• Task details: Work out how many lines in the records below include the string "agent", and reply with that number alone.

• Data under study:
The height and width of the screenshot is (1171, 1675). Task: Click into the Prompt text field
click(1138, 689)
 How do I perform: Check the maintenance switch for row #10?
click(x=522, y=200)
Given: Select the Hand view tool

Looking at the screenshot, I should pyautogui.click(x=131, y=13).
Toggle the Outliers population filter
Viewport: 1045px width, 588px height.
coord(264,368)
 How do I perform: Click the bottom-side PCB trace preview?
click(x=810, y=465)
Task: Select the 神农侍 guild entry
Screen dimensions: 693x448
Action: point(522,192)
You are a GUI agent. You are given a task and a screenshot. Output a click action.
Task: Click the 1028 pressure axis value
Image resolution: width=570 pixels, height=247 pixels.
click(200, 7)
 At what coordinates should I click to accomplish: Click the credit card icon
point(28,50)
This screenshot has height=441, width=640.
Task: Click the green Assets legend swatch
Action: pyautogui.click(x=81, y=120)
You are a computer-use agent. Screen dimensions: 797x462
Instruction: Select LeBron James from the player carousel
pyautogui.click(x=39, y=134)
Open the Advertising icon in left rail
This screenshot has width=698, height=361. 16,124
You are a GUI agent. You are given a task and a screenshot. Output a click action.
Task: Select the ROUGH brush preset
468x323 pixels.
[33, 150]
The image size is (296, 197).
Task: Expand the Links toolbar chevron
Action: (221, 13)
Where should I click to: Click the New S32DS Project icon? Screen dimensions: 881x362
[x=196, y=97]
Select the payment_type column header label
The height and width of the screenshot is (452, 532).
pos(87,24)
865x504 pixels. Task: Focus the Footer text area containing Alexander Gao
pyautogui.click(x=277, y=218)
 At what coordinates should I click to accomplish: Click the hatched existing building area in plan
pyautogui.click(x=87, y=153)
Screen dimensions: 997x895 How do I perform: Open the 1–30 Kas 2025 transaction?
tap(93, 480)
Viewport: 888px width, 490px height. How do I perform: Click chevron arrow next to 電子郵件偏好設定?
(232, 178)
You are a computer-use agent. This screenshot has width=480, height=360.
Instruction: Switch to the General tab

• Result: 4